# Fan control switch for propane insert.



## poconoman (Nov 30, 2009)

I have a propane insert that has a separate on/off switch on the right side wall, to turn on the blower fan. The fan is very noisy and I'd like to lower the speed. Would a regular light dimmer work or something more suitable?

Thanks


----------



## DAKSY (Nov 30, 2009)

Take a look underneath the unit to see if there's already a rheostat installed...


----------



## poconoman (Nov 30, 2009)

DAKSY said:
			
		

> Take a look underneath the unit to see if there's already a rheostat installed...

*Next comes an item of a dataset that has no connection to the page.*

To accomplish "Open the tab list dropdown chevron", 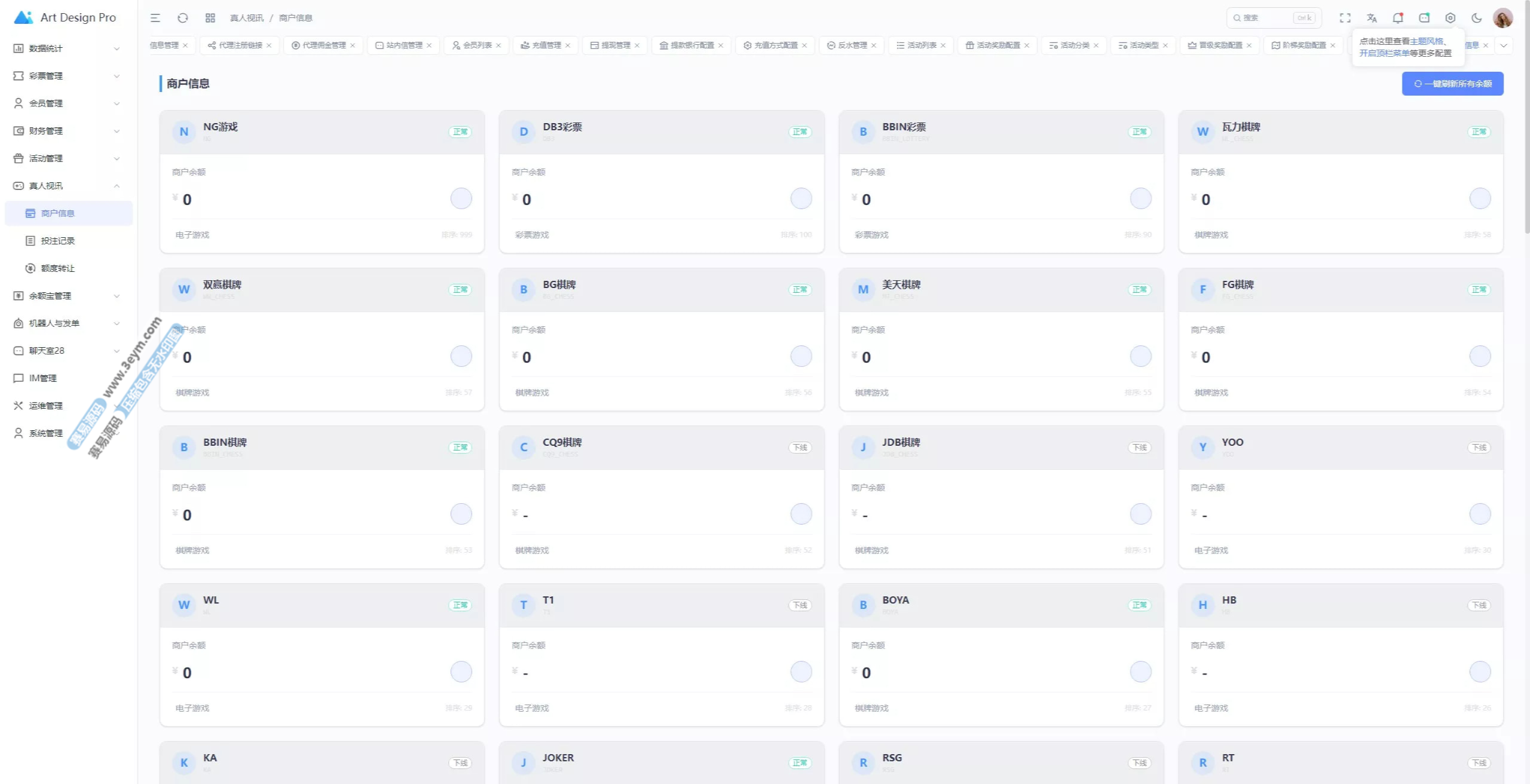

Not familiar with what that is. Can you give me some insight?


----------



## poconoman (Nov 30, 2009)

If it doesn't have one, a dimmer be fine? Any dimmer?


----------



## DAKSY (Nov 30, 2009)

A rheostat is the correct term for a "dimmer."
If you can find a fan controlling rheostat, it might work 
better than a light dimming rheostat. 
There are some subtle differences between the two & 
while I've had SOME success using the light switch for a fan control, 
I've also seen them fail quickly...
Lights just don't draw as much as blower motors...


----------



## poconoman (Nov 30, 2009)

Thanks! I'll google that and I'll see what comes up. Stay tuned if I need some advice. ;-)


----------



## jtp10181 (Dec 2, 2009)

Use a speed control designed for a ceiling fan, usually works fine. Sometimes you get strange results.


----------